What the task requires
The material below holds pictures, which are to be left out; copy exactly the lines from the one with "Open the Local Organisations folder icon" through the one with "Expand the URL Slug t-shirt setting".

Material to process
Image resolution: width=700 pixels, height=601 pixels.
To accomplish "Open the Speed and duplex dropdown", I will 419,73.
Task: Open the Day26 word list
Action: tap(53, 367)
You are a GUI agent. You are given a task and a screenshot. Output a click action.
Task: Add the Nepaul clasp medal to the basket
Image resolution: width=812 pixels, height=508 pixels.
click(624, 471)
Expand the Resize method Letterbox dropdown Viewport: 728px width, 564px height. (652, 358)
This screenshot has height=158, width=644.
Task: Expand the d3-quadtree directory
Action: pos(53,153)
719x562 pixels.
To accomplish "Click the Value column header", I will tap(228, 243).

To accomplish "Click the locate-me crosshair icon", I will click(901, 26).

* * *

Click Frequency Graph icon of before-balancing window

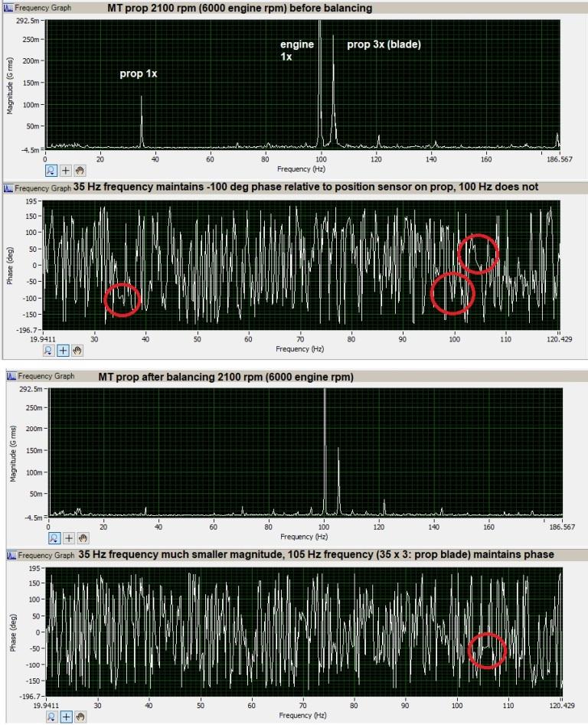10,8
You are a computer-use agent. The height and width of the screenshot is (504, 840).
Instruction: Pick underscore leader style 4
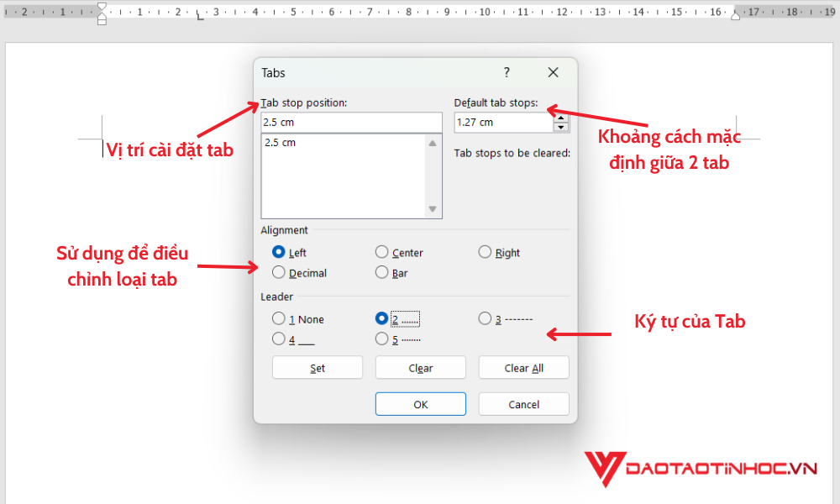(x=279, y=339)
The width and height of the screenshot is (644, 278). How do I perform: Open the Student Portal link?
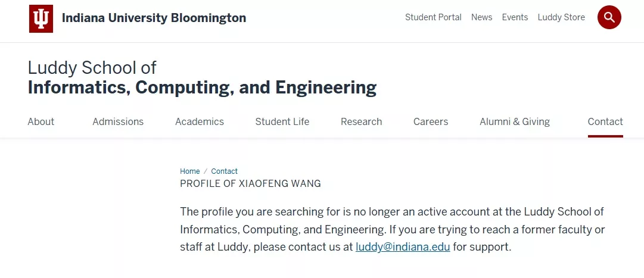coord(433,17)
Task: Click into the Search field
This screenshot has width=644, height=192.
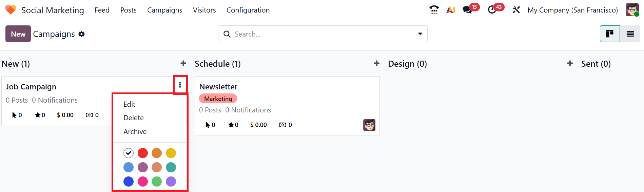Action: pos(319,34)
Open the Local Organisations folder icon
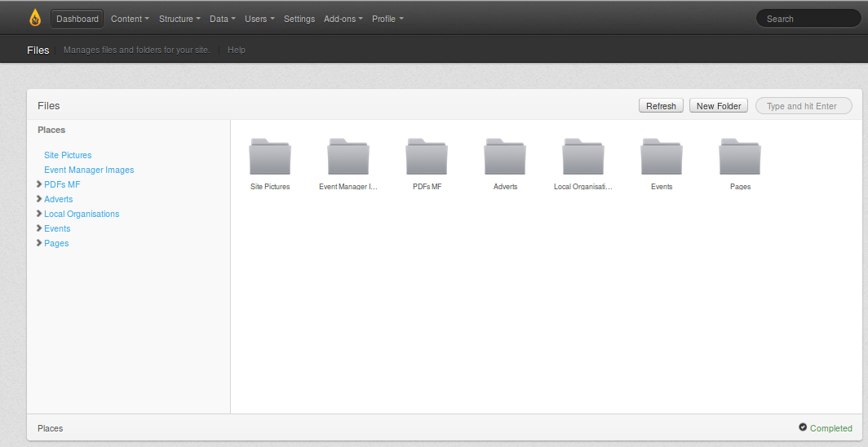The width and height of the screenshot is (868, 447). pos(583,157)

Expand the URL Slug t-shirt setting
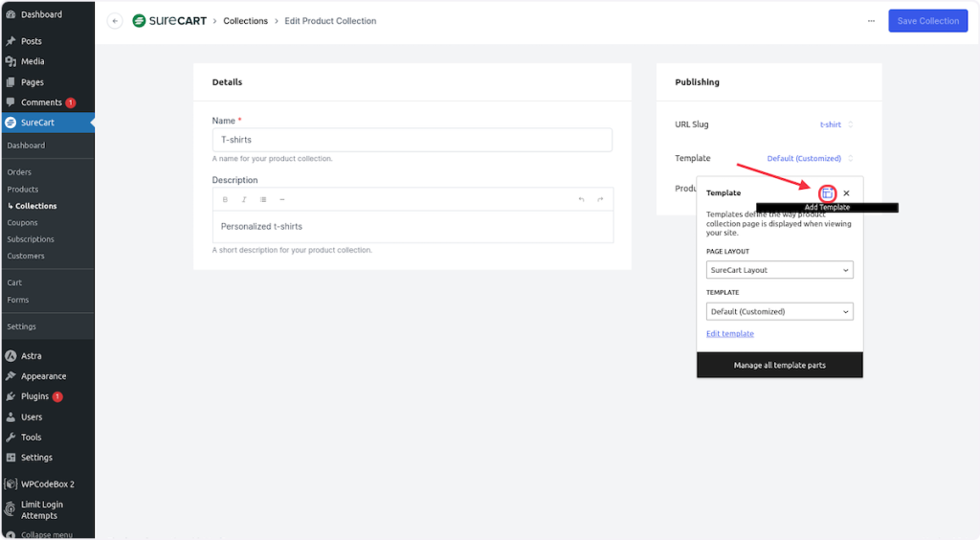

Task result
Open the Local Organisations folder icon
The width and height of the screenshot is (868, 447). pos(583,157)

Expand the URL Slug t-shirt setting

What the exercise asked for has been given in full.